_Extract_.
=== Section Start ===

Yes it is all fine, you cannot autoinnoculate yourself. No need for concerns on that. As mentioned, hundreds of people have been here with the same query but it has not happened to a single person I can recall.
can I spread it to myself if i currently dont have a cold sore and i havent had one in like a month? lets say i were to just touch my lips and then another object and then that object were to touch my private area, could i then spread it? at least what is the likelihood that ill reinfect myself, thank you for answering my initial question. ive only had coldsores for about 4 months, is that enough time to have an immune defense against autoinoculation?
I think part of what is going on for you if the stress that you are causing yourself because he wouldn't have constant headaches purely from the herpes. And it's important to note that not everyone has severe symptoms so if you pass it on to someone they might not even have any symptoms which a lot of people don't because if they have a really strong immune system and positive attitude towards it it really doesn't affect your life. And if a person has oral HSV 1 anyway they have some immunity and if they caught it they would probably have no symptoms and there are many people with HSV 1.
I have been on this website for 7 years and have met thousands of Herpsters and I know that autoinoculation is a common fear, but please believe that it really never happens.

=== Section End ===

_About this exercise_. Copy the cold sore posts word for word, from "Yes it is all" up to and including "I can recall.". Rely only on the cold sore posts above.

_Recorded information_.

=== Section Start ===

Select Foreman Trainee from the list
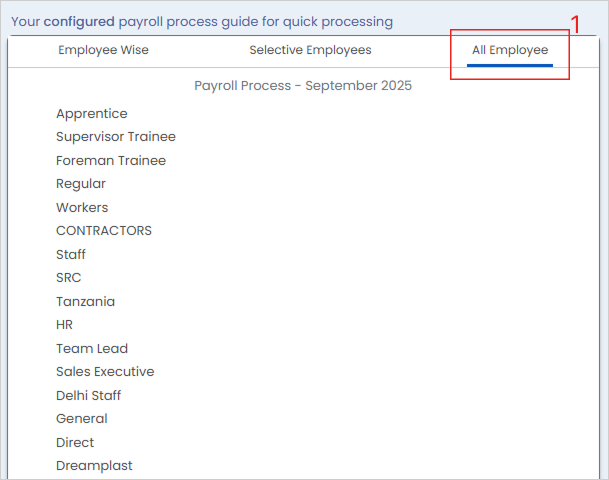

=== Section End ===

_Task result_.
Yes it is all fine, you cannot autoinnoculate yourself. No need for concerns on that. As mentioned, hundreds of people have been here with the same query but it has not happened to a single person I can recall.